┌──
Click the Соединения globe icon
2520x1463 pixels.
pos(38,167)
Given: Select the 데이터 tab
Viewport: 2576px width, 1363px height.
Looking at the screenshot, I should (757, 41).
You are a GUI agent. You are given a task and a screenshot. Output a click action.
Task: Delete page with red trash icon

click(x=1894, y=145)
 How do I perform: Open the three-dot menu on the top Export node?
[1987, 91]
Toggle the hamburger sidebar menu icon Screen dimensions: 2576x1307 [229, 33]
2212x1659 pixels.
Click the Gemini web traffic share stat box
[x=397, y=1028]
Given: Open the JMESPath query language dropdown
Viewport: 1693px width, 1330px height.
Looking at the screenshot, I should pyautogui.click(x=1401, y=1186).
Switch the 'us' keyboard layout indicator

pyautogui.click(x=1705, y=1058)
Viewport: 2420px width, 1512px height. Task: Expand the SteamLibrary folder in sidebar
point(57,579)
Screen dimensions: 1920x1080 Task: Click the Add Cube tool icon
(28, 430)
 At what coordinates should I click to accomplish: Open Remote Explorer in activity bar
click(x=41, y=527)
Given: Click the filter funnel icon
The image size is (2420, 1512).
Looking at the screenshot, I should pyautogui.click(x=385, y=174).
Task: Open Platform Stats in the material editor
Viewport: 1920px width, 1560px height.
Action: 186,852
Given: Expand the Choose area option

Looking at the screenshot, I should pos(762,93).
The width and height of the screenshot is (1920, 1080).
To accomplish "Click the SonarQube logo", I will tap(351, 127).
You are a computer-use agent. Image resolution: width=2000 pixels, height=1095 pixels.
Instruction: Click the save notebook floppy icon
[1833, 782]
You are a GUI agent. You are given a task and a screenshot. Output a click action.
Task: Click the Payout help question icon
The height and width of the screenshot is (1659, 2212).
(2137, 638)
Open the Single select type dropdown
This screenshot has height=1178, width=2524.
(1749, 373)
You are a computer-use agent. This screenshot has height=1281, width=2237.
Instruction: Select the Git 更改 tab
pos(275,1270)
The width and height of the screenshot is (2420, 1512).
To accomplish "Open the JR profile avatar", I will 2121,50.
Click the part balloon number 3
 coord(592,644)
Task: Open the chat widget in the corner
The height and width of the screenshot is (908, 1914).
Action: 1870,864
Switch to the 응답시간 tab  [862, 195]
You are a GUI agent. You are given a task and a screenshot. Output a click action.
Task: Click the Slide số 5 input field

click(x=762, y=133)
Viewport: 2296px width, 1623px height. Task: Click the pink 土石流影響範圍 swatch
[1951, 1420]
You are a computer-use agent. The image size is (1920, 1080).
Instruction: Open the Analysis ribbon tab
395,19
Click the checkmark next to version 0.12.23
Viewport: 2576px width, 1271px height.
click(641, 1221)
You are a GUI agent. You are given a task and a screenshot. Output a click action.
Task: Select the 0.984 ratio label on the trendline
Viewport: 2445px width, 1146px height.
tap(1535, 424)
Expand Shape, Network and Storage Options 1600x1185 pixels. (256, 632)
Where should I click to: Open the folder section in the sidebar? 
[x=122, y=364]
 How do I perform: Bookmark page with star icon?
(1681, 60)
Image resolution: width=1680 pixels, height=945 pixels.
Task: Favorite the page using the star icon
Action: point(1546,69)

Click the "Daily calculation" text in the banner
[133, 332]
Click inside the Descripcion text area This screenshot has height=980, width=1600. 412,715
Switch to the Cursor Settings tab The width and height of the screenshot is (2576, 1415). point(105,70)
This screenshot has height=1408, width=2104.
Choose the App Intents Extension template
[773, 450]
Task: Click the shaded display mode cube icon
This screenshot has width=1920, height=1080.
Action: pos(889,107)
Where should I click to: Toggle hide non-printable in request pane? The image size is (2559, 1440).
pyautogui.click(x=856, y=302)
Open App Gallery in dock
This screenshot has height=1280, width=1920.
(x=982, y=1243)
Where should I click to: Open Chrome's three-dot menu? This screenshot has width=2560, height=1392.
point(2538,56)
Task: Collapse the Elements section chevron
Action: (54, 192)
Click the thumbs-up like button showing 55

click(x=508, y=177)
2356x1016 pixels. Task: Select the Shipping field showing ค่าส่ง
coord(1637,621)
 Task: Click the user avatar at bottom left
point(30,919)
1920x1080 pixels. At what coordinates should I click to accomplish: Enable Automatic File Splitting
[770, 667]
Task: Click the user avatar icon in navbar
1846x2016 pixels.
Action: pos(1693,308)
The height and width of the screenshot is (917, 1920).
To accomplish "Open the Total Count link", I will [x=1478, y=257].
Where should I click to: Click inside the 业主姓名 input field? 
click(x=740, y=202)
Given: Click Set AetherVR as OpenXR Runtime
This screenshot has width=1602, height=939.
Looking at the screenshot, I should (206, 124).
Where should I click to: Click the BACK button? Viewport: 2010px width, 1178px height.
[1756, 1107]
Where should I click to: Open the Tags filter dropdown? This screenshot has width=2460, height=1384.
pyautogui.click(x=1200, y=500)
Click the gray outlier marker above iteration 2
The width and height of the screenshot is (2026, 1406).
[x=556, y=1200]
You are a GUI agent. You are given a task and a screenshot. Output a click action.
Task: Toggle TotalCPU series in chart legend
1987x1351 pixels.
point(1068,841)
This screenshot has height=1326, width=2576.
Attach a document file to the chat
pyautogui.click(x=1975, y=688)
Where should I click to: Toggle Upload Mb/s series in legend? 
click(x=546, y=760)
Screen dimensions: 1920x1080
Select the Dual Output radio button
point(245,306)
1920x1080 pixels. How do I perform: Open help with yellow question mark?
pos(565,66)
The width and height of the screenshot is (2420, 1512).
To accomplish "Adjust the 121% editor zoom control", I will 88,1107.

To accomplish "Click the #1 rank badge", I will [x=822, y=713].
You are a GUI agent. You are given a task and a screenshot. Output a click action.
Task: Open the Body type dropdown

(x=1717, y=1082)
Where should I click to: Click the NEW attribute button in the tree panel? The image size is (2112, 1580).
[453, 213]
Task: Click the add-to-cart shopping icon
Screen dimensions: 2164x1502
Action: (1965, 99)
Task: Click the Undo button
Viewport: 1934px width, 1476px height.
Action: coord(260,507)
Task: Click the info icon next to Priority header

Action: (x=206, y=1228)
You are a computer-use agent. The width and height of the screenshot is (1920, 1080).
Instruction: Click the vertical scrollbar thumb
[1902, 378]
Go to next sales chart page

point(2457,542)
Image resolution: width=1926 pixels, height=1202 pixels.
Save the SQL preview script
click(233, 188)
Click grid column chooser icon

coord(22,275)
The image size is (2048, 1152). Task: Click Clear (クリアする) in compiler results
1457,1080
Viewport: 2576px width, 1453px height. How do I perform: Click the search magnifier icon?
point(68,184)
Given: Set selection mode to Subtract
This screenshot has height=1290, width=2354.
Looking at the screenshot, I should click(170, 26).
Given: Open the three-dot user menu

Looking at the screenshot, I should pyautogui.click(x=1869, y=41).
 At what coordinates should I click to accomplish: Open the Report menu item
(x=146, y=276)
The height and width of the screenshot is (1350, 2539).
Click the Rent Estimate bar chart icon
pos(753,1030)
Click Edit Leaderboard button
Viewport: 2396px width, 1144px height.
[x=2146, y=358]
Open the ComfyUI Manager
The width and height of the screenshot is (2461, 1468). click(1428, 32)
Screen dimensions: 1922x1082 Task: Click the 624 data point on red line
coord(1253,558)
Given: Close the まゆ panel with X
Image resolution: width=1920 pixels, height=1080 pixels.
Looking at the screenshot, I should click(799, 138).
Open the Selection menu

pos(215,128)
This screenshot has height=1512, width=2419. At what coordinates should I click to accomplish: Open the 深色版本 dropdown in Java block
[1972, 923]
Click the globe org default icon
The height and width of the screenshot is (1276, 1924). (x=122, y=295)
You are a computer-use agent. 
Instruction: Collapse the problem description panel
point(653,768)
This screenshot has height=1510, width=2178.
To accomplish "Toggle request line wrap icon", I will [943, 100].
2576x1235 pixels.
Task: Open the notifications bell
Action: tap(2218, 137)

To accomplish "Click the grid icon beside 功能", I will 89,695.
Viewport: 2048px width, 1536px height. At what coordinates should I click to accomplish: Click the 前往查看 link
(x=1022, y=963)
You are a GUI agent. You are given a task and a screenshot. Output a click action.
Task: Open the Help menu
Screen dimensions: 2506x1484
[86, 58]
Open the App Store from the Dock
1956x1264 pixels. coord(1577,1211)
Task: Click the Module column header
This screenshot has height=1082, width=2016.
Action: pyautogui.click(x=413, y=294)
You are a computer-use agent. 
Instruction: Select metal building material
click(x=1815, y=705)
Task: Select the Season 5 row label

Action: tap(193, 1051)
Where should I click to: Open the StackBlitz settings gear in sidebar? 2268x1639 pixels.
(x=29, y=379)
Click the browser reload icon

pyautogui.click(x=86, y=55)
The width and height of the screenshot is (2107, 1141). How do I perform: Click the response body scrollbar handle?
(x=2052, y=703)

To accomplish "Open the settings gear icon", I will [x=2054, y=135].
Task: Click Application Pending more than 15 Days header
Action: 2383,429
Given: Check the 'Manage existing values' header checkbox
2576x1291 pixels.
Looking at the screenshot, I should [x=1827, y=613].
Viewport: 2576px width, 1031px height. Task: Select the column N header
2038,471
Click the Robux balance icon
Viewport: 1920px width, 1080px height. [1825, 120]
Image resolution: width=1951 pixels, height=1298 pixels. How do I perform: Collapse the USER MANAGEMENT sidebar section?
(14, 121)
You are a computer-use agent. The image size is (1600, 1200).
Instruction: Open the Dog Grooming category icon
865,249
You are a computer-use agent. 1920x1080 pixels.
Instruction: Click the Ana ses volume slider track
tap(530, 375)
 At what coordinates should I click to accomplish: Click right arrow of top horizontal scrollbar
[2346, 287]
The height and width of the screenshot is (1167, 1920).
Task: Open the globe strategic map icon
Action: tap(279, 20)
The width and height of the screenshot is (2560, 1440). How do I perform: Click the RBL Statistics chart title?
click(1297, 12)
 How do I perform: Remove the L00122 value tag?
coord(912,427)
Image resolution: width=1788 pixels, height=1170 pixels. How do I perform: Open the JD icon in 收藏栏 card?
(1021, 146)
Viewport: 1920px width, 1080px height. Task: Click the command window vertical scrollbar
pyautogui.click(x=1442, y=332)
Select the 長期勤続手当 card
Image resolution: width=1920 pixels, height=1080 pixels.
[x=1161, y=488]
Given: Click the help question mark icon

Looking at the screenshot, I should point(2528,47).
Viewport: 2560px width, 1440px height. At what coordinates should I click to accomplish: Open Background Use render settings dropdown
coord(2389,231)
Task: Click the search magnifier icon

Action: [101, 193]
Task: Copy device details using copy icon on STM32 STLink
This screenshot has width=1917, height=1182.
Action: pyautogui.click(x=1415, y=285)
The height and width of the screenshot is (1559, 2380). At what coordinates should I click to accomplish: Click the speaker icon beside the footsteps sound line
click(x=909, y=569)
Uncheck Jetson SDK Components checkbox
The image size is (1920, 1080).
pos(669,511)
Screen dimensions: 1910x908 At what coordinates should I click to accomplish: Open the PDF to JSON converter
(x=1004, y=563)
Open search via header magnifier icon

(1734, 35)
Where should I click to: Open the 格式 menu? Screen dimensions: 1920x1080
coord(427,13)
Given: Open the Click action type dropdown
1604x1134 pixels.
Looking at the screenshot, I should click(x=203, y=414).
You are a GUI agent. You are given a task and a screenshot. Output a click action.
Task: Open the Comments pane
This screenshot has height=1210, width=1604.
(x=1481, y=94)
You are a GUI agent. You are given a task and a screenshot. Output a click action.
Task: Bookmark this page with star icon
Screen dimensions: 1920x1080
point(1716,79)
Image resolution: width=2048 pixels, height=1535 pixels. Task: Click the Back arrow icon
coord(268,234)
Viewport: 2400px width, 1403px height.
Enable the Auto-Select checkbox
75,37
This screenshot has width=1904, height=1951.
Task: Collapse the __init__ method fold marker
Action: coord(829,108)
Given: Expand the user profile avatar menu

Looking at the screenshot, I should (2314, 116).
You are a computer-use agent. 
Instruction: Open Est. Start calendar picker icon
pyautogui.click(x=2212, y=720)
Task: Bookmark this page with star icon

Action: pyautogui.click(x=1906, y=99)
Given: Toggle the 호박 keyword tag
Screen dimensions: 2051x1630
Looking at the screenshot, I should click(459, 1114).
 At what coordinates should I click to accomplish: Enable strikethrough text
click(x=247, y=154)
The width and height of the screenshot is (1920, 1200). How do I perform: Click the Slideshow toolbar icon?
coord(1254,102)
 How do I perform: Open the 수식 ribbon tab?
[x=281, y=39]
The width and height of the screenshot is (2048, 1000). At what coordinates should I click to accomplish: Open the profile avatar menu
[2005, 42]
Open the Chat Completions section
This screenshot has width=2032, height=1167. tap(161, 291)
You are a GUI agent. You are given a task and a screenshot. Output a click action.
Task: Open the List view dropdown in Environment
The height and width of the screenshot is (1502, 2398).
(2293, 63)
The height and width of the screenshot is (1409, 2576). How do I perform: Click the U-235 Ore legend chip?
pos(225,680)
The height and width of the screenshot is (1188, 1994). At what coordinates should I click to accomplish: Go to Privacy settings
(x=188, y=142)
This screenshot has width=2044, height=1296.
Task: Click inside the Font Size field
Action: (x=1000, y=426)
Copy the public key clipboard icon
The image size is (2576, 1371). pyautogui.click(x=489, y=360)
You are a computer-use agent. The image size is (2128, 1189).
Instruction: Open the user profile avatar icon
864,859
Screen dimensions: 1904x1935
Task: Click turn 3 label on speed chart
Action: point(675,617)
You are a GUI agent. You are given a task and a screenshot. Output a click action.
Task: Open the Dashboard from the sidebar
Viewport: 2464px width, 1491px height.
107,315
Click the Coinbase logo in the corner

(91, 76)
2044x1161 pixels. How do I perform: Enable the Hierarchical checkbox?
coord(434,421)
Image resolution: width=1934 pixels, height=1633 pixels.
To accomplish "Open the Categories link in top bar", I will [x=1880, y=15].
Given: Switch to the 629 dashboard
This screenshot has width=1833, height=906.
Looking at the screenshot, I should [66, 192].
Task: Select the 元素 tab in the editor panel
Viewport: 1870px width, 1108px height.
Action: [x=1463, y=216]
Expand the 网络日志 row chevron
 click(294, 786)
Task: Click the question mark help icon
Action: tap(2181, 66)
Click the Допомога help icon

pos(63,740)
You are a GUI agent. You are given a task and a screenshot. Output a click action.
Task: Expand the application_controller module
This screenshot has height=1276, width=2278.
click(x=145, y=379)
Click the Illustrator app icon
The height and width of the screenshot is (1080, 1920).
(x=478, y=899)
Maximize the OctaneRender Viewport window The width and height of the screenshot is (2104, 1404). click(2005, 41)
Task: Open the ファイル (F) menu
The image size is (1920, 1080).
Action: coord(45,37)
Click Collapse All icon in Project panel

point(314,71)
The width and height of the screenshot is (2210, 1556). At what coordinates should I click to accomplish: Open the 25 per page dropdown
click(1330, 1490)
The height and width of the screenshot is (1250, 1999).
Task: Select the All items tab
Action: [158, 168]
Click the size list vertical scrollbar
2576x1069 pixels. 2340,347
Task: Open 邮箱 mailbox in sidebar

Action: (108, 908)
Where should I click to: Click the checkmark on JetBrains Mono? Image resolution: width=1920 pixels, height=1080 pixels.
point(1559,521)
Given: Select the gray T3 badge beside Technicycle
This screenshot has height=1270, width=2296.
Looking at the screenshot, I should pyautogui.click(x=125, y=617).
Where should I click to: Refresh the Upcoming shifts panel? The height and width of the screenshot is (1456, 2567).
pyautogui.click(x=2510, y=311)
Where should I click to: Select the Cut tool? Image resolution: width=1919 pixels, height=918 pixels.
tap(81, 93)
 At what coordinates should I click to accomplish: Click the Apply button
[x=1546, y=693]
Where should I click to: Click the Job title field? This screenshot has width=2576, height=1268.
└──
== Work item ==
Copy each line above that contains the string "badge".

== Output of the exercise ==
To accomplish "Click the #1 rank badge", I will [x=822, y=713].
Given: Select the gray T3 badge beside Technicycle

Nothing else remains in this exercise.